Dollar: The pain train rolls on

There is no shortage of volatility in the FX arena. The world’s reserve currency continues to break down, in fear that the Fed’s new regime shift may succeed in driving inflation higher and diminish the greenback’s future purchasing power.

The dollar index sunk to a fresh two-year low early on Tuesday, breaking crucial support levels across multiple charts, without anything in the way of news to justify the losses. Instead, this seems like a continuation move to the Fed’s signals,considering that 5-year breakeven inflation expectations continue to edge higher. The broader risk-on atmosphere may also be suppressing demand for defensive plays.

But the dollar’s troubles are usually a blessing for every other major currency, and that is exactly what is playing out today. Euro/dollar hugged the critical $1.20 handle before retreating somewhat, Cable is trading above $1.34 for the first time since late 2019, and the commodity-linked currencies are shining.

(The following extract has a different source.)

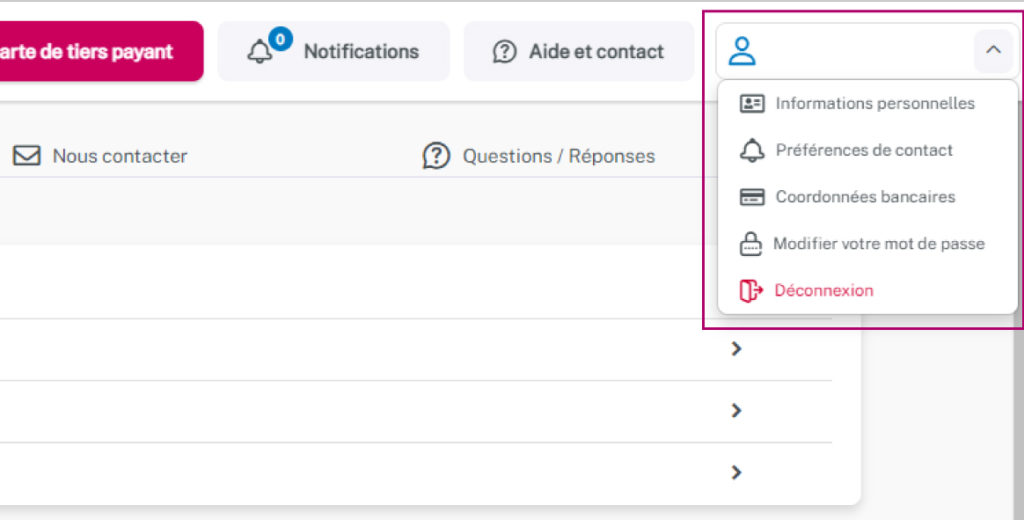The width and height of the screenshot is (1024, 520).
Task: Click the question mark icon in Aide et contact
Action: coord(505,52)

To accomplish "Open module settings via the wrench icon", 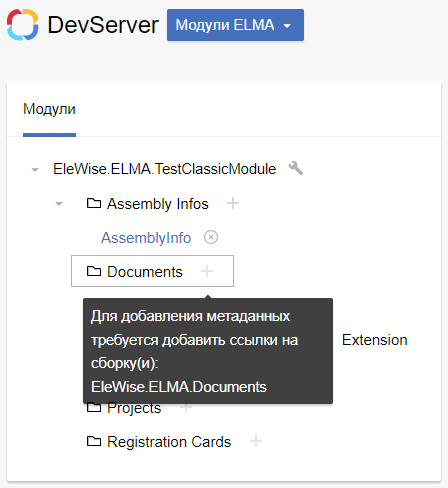I will tap(296, 168).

Gold is back in vogue as well, drawing power from the persistent recovery in inflation expectations that has not been matched by a similar spike in bond yields, and of course from the crumbling dollar. What truly matters for gold are real yields, meaning yields minus inflation, so if inflation expectations push higher but yields on bonds remain steady, then real rates fall and gold becomes more attractive.

Nasdaq gets all the love, futures point to more gains

In the equity market, it was a story of tech outperformance once again, with the Nasdaq 100 (+1%) cruising to another record, with the likes of Apple (+3.4%) and Tesla (+12.6%) being at the tip of the spear following their recent stock splits. Alas, other indices did not fare as well, with the S&P 500 (-0.2%) and Dow Jones (-0.8%) telling a story of caution.

For the Dow Jones in particular, Apple’s stock split is dire news that sets the stage for more underperformance. The Dow is a price-weighted index, so now that Apple’s stock price has been divided by four, its weight in the index is only 25% of what it used to be. This implies that the Dow will no longer benefit as much from the stock market’s star performer.

That is a longer-term narrative, though. For now, futures tracking the major US equity indices all point to a higher open on Tuesday, as the dominant theme is that inflation may be on the horizon, and stocks are considered a hedge against that risk. The fact that Trump is catching up to Biden in opinion polls in key battleground states may also be supporting the positive market tones.

Investors overlook the RBA, key events ahead

The Reserve Bank of Australia kept its policy unchanged earlier today. While policymakers stepped up their easing rhetoric a little, the market reaction was limited. The aussie did rise in the aftermath, though that seemed more like a reflection of the dollar’s troubles than genuine aussie strength.

The takeaway for currency markets was that the RBA did not express concern about the aussie’s rally, which implies we are still a long way off from levels where the Bank would jawbone the exchange rate.

As for the rest of today’s events, all eyes will be on the ISM manufacturing PMI and a speech by Fed board governor Lael Brainard at 17:00 GMT. Markets will look for clarity around how high of an inflation rate the Fed would tolerate exactly, what more it might do to get it there, and whether any action is possible before the election.